● **Tugas a**: Dalam kutipan tentang pendidikan di bawah, sebutkan semua pihak yang tercantum sesudah frasa "kewajiban kolektif:".

======== Kutipan Teks ========

Momentum untuk Bertindak, Bukan Sekadar Berharap

Pendidikan bukan proyek lima tahunan. Pendidikan adalah kerja lintas generasi yang hanya berhasil jika semua pihak bersinergi dan benar-benar paham arah perubahannya. Ini bukan tugas Kemendikbud Ristek semata, melainkan kewajiban kolektif: pemerintah daerah, guru, orang tua, dunia usaha, dan masyarakat luas.

Hari Pendidikan Nasional tahun ini seharusnya tidak hanya menjadi perayaan nostalgia terhadap ajaran Ki Hajar Dewantara, tetapi juga panggilan refleksi keras:
Apakah kita hanya ingin terus mengulang kata-kata indah dalam upacara, atau benar-benar ingin mewujudkan pendidikan yang memerdekakan dan memampukan anak bangsa?

======== Data Masukan ========

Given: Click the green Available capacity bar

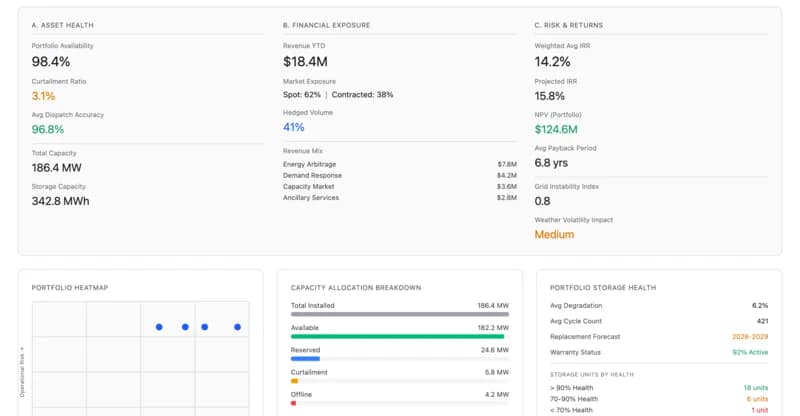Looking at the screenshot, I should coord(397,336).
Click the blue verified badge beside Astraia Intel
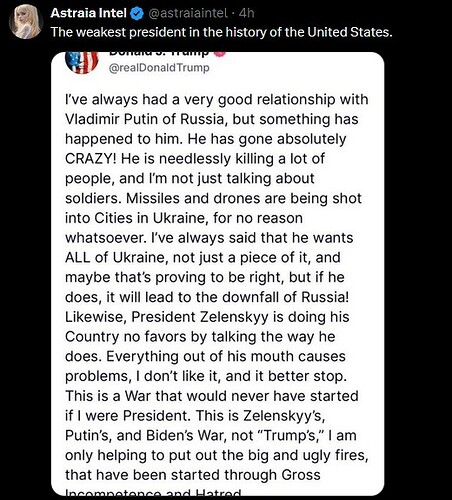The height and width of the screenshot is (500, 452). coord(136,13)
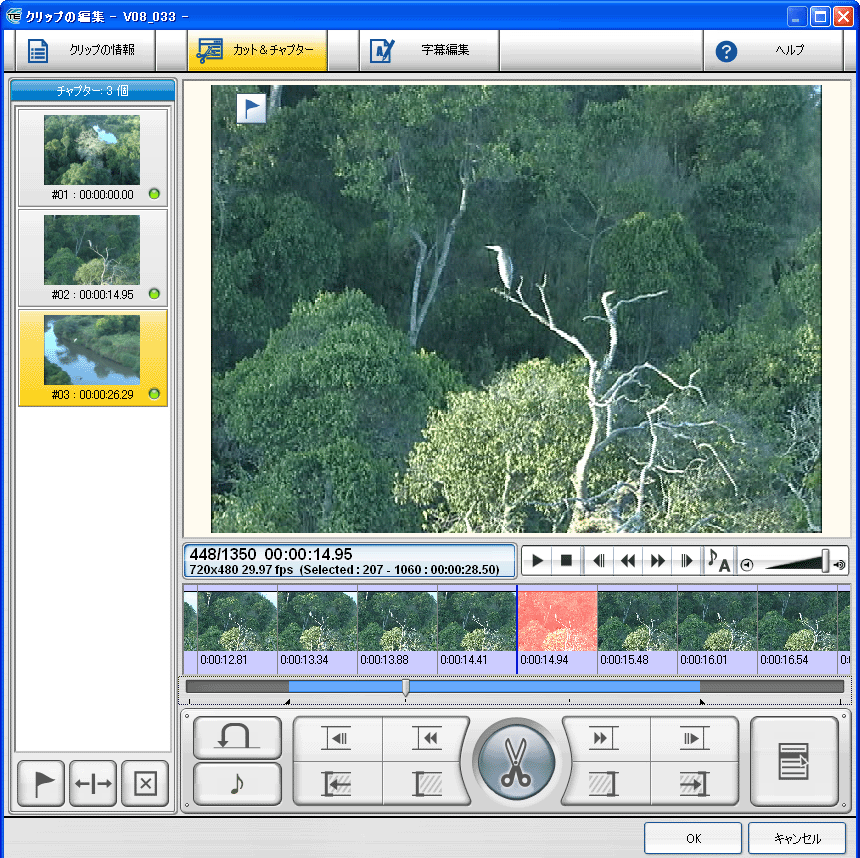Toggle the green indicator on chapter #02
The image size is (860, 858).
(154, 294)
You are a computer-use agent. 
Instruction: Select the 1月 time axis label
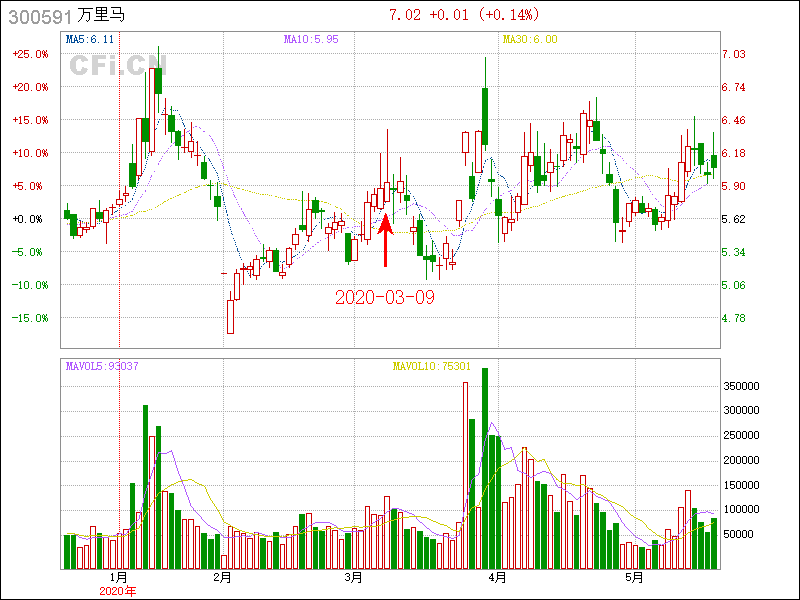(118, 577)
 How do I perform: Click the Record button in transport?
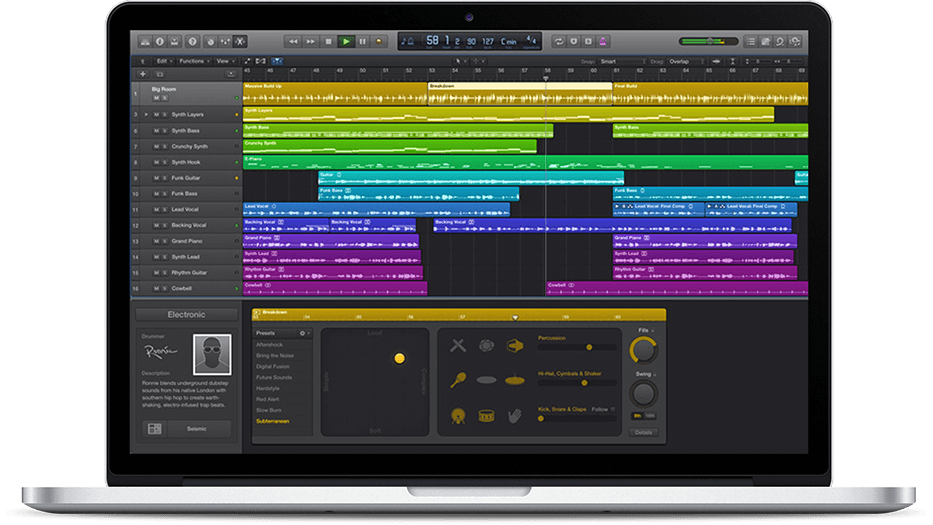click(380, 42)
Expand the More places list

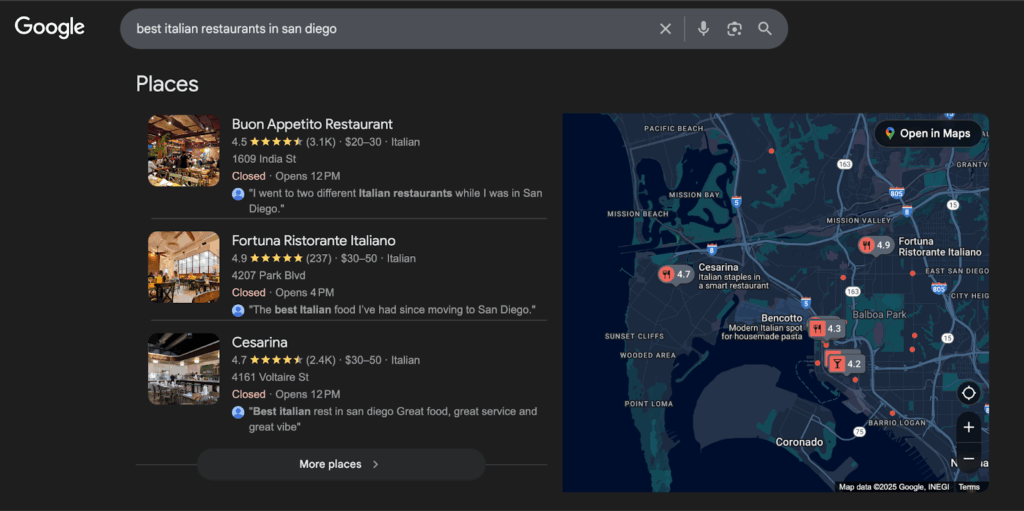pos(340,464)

========
======== Data Masukan ========

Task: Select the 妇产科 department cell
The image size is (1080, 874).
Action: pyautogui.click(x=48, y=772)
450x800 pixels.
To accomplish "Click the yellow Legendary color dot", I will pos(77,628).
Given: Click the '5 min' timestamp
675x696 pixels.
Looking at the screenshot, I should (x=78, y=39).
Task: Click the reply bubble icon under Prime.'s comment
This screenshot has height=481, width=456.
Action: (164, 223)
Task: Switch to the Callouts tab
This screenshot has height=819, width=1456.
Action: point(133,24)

========

● **Tugas b**: Tuliskan kembali tanpa perubahan bagian daftar di atas, dari baris yang memuat "Task: Switch to the Callouts tab" sampai baris yang memuat "Action: point(133,24)", termasuk kedua baris tersebut.

● **Jawaban Latihan a**: pemerintah daerah, guru, orang tua, dunia usaha, masyarakat luas

● **Jawaban Latihan b**:
Task: Switch to the Callouts tab
This screenshot has height=819, width=1456.
Action: point(133,24)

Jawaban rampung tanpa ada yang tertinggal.